Given all that, you'd expect Flood to tell us how Trump's intervention in the global marketplace has saved her business, or at least allowed her to regain some of what she'd lost.

Instead, her story took an unexpected turn.

"We are tenacious and we're creative," she said. "We took a risk and purchased a 3D printer. 3D printing technology allows us to do things that China can't. Now, we can take a customer's idea from sketch to sample to production in just a few weeks. This opened up new opportunities for us."

In short, Flood argued that increased competition from China forced her company to innovate, to invest in new technology, and to seek out new customers. Instead of making the case for protecting American businesses from overseas competition, she ended up essentially offering the opposite.

Flood's brief remarks highlighted the economic and intellectual contradiction at the center of Trump's "America First" economic strategy. The president and his supporters claim that our businesses are the most successful in the world and that our workers are the best to be found anywhere; then they immediately suggest that the only way American companies can survive is with expensive and expansive government protection.

(Action item A): What did Flood's company buy, according to the excerpt?
(Action item B): Pull the text of the excerpt between "Given all that, you'd" and "what she'd lost.", inclusive, word for word.
(Action item C): Put this sentence from the excerpt into Spanish: "Instead, her story took an unexpected turn."

Entries from a data source:
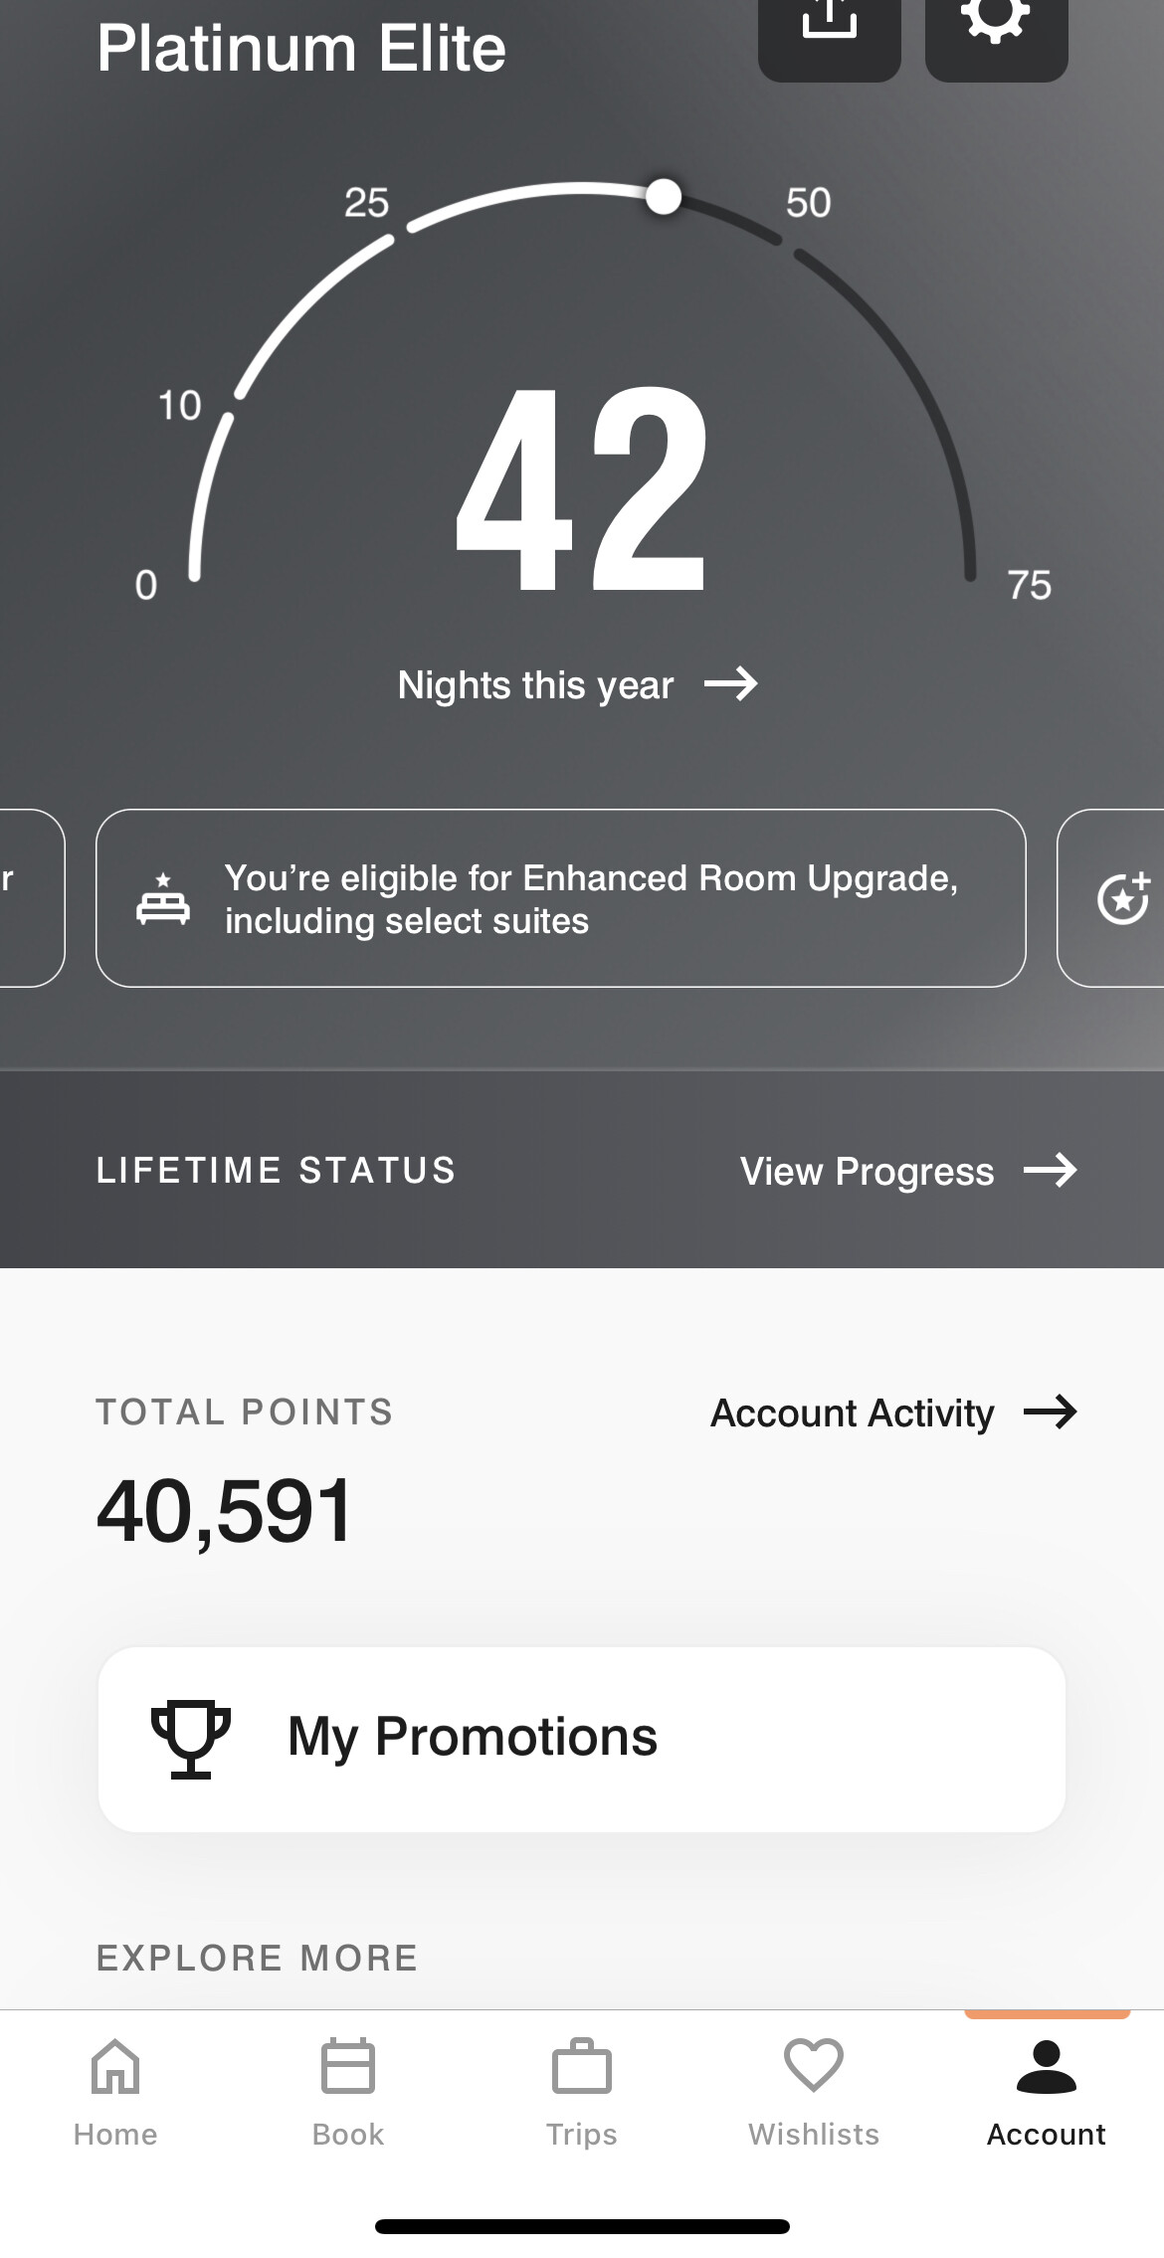Tap the Trips briefcase icon
The height and width of the screenshot is (2258, 1164).
[581, 2067]
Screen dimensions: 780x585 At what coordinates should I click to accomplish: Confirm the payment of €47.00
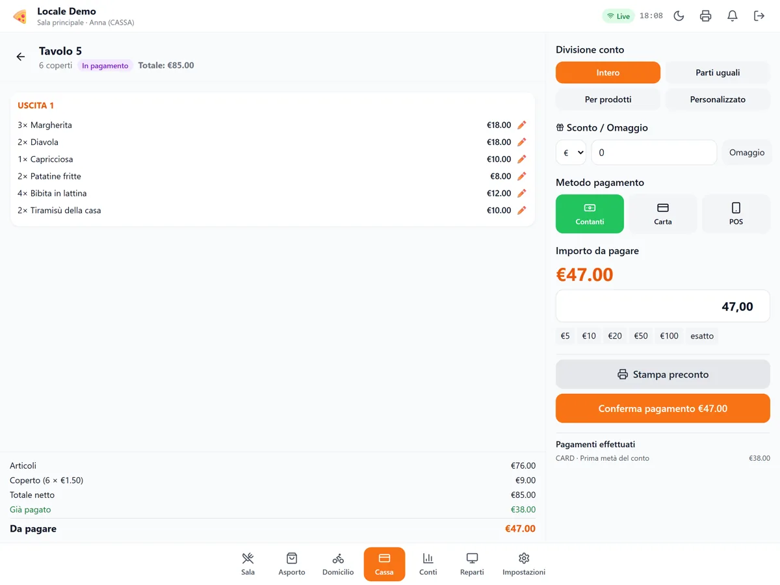tap(663, 409)
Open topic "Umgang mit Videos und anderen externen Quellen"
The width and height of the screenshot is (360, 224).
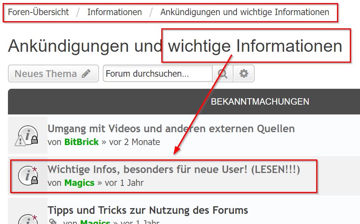pos(171,128)
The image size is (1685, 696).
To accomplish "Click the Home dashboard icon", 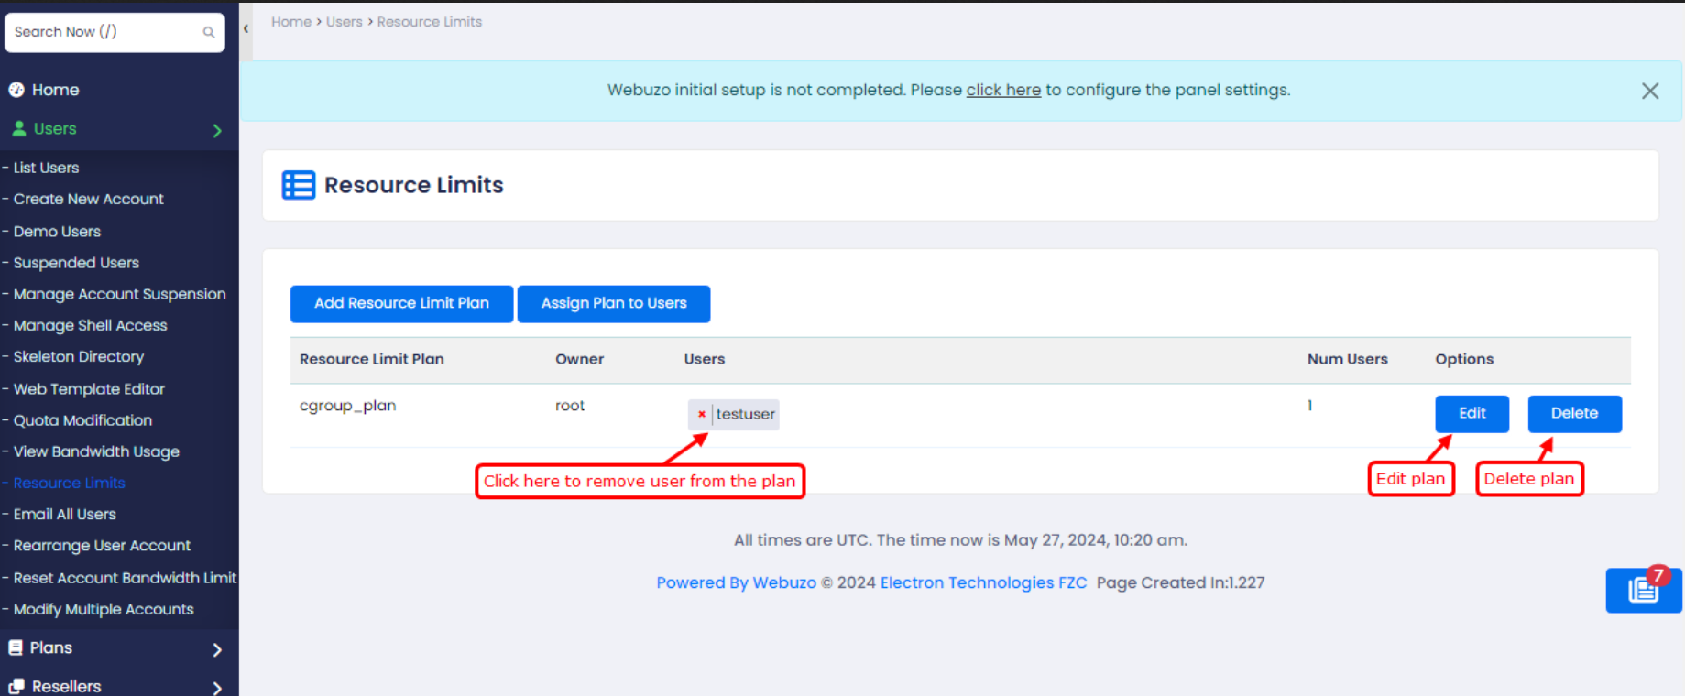I will [x=16, y=90].
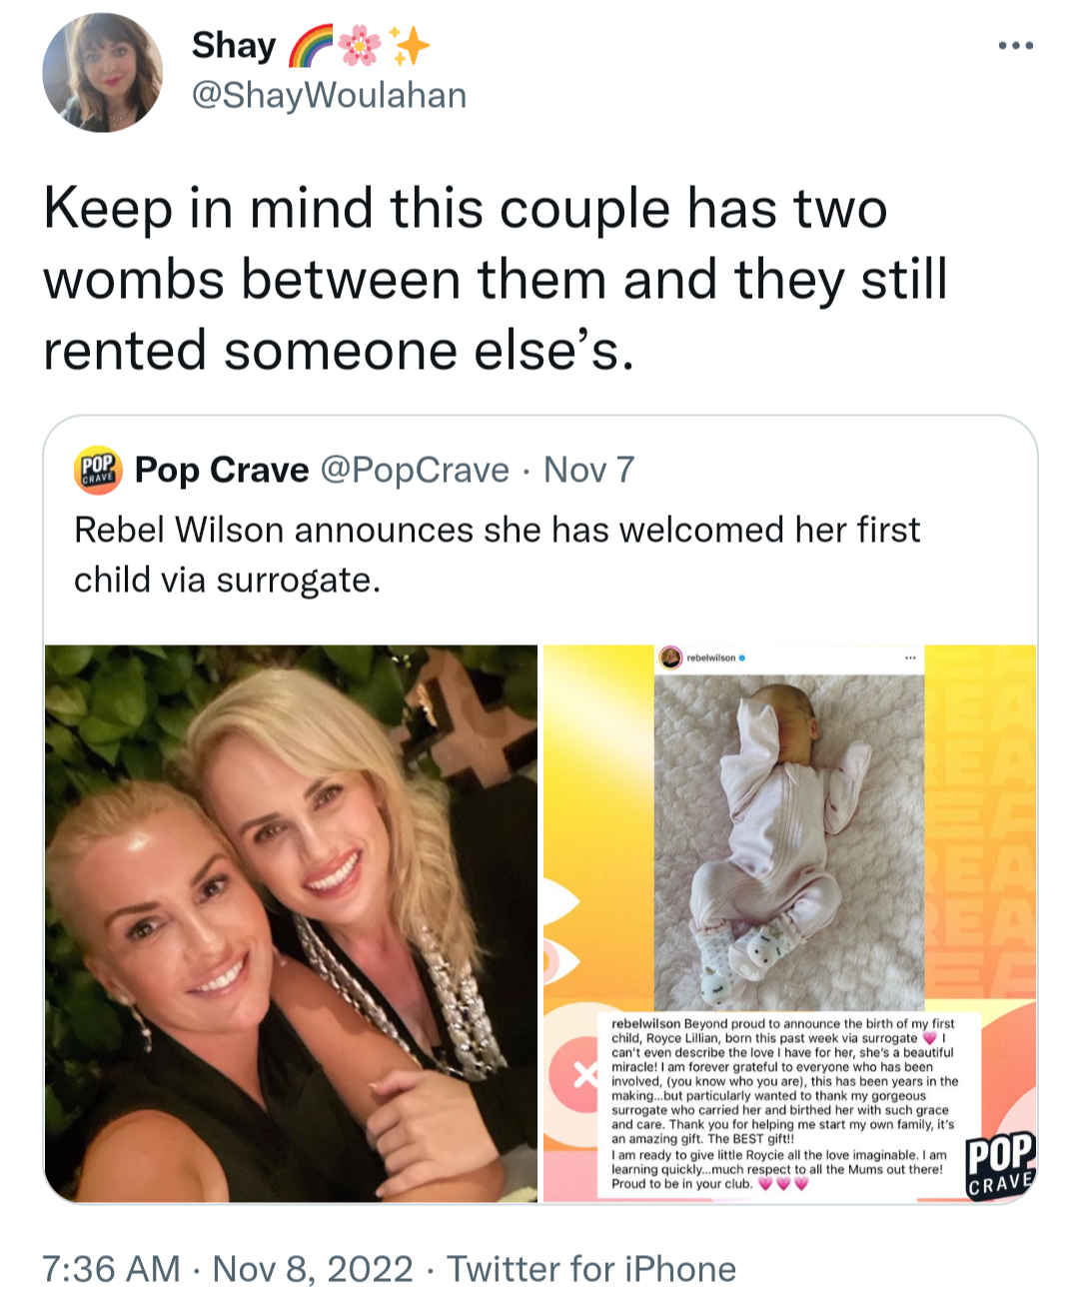Click the rainbow emoji next to Shay

coord(309,47)
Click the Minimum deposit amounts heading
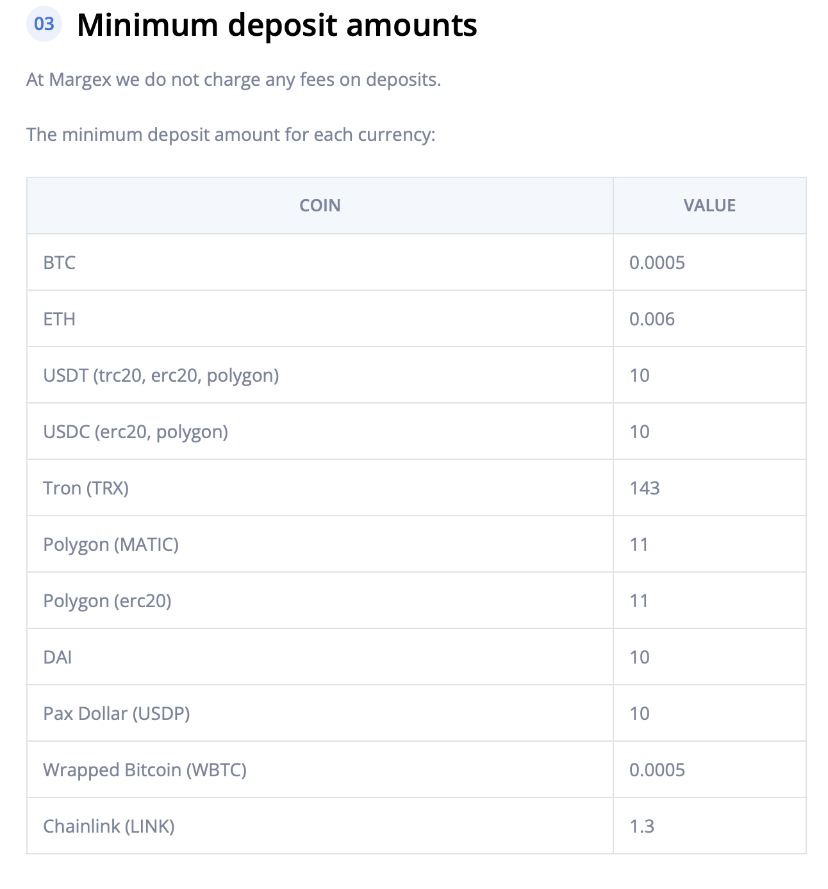828x889 pixels. point(277,26)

(Your response A): A 3D printer.

(Your response B):
Given all that, you'd expect Flood to tell us how Trump's intervention in the global marketplace has saved her business, or at least allowed her to regain some of what she'd lost.

(Your response C): En cambio, su historia dio un giro inesperado.